A high-potency (8 %) capsaicin patch (Qutenza) is FDA-approved for the treatment of PHN pain. It is thought to diminish pain sensation by reducing transient receptor potential vanilloid-1 (TRPV1) expression and decreasing the density of epidermal nerve fibres in the application area. A single 60-minute application may provide up to 12 weeks of analgesia. Derry et al. performed a Cochrane Review in 2009 which included six studies (389 participants) comparing 0.075 % capsaicin cream with placebo cream and two studies comparing 8 % capsaicin patch with placebo patch.51 They concluded that capsaicin, either as repeated application of a low-dose (0.075 %) cream or a single application of an 8 % patch may provide a clinically significant degree of pain relief to some patients with NP.51
The use of ‘rational polypharmacy’ in pain management has not been particularly well studied. Gilron et al. have shown that the combination of gabapentin and morphine achieved better analgesia at lower doses of each drug than either as a single agent for NP48 and that the combination of gabapentin and nortriptyline seems more efficacious than either drug administered as monotherapy for NP.52
Potential Future Agents
Conventional available agents for the treatment of NP remain suboptimal for providing adequate analgesia for all patients with NP. Novel analgesic agents are needed in efforts to improve pharmacological approaches to combating NP. Potential therapeutic options in the future may include: purinergic receptor modulators, cannabinoid receptor modulators, neurokinin-1 (NK-1) receptor modulators, glial modulators, rostral ventral medulla on-cell modulators (e.g., improgan), chemokine receptor modulators, toll-like receptor modulators, modulators of tetrahydrobiopterin synthesis and/or chemically re-engineered conotoxins.

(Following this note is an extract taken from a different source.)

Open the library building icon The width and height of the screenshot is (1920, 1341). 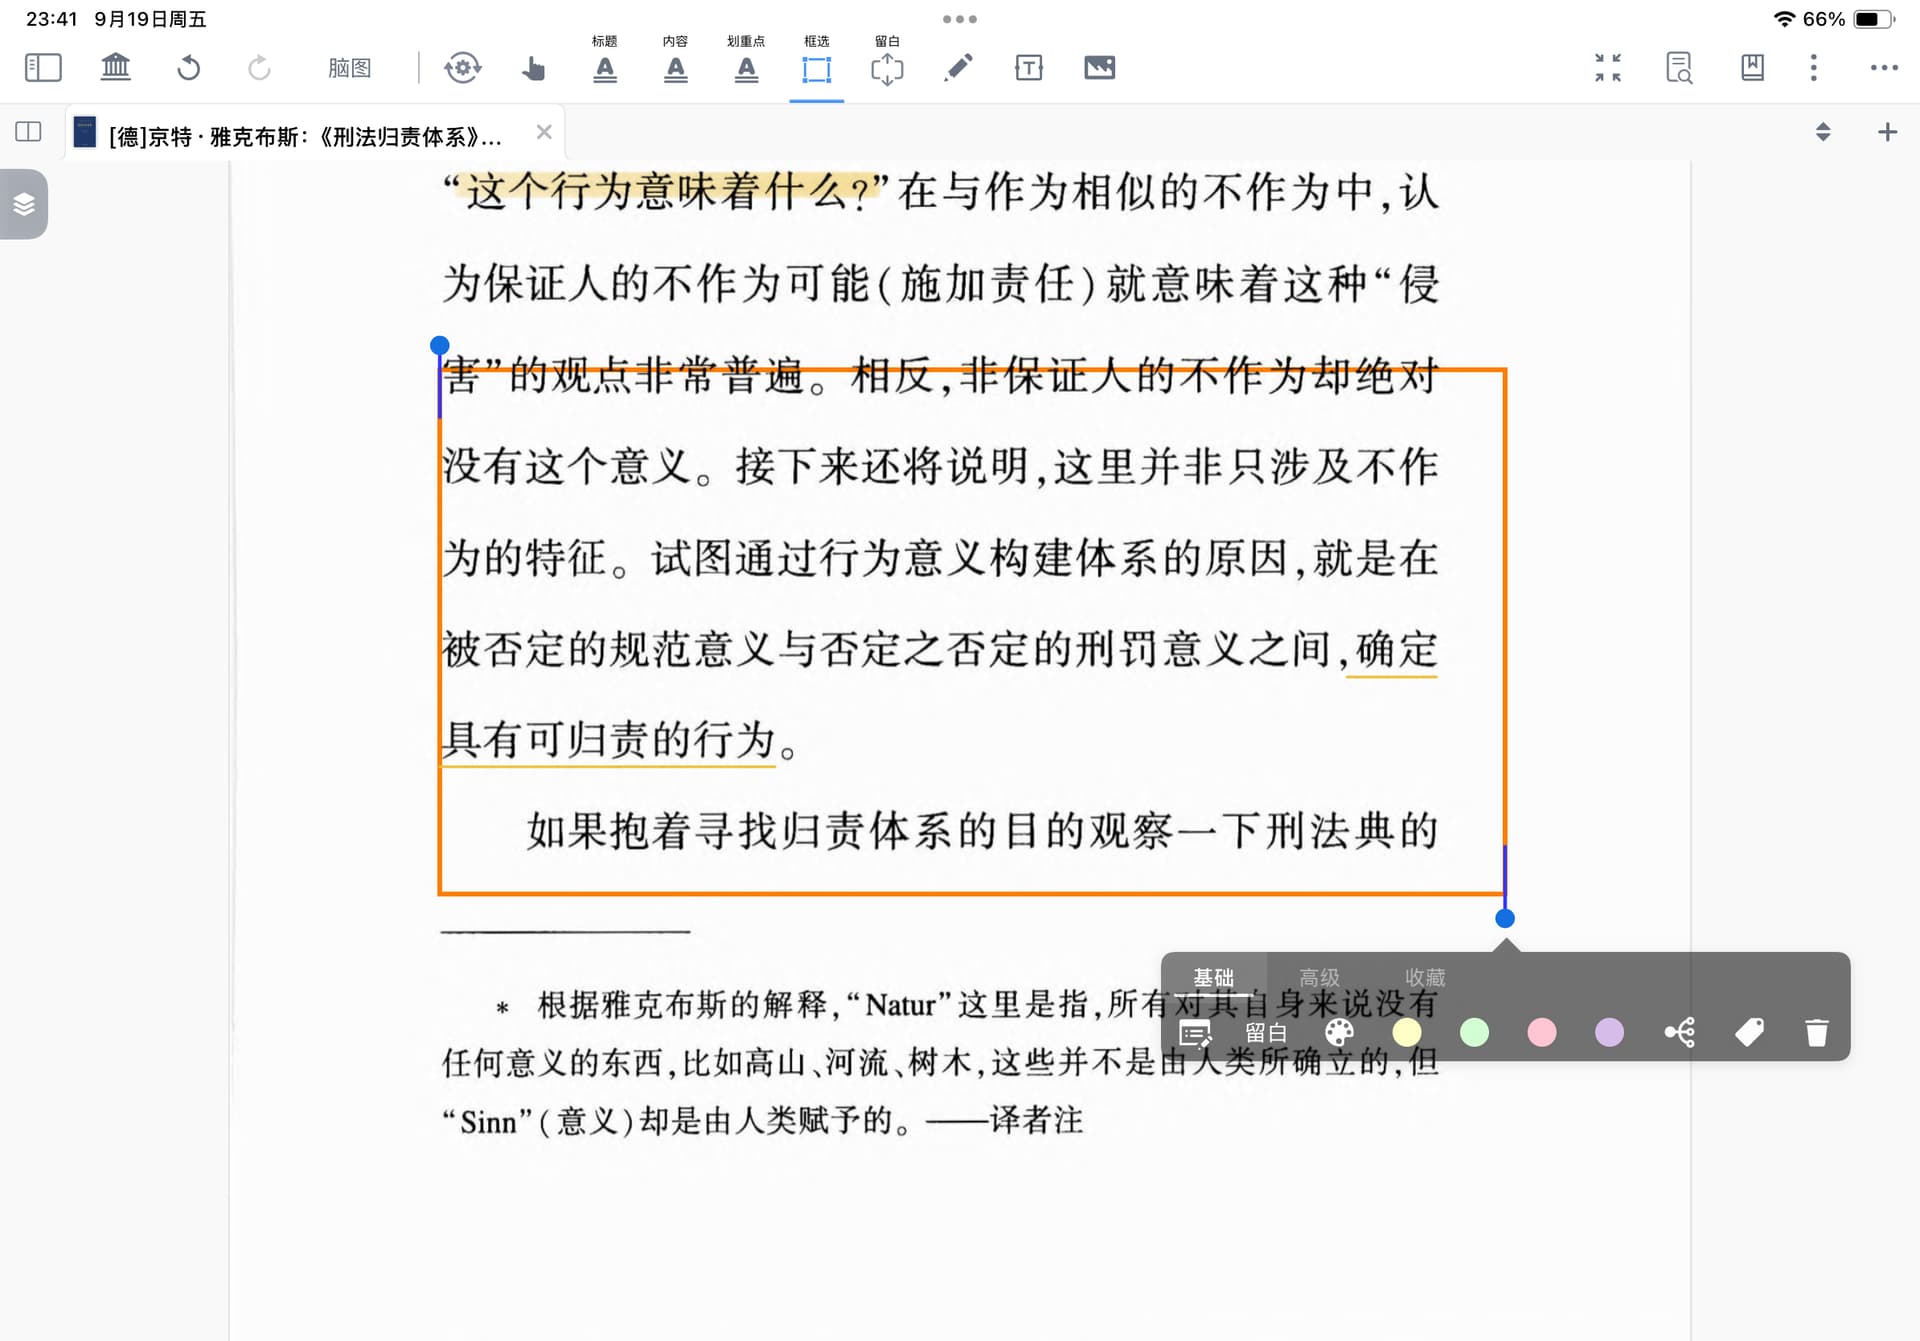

NP is an extremely complex and challenging problem. Despite the availability and employment of multiple treatment guidelines/algorithms, a significant subpopulation of patients with NP still do not achieve adequate analgesia. At least from the standpoint of pharmacological approaches to the treatment of NP, this is probably due in part to available agents not significantly affecting important potential therapeutic targets. It is hoped that the development of novel therapeutic agents may expand the achievement of satisfactory analgesia to a larger population of patients currently suffering with NP.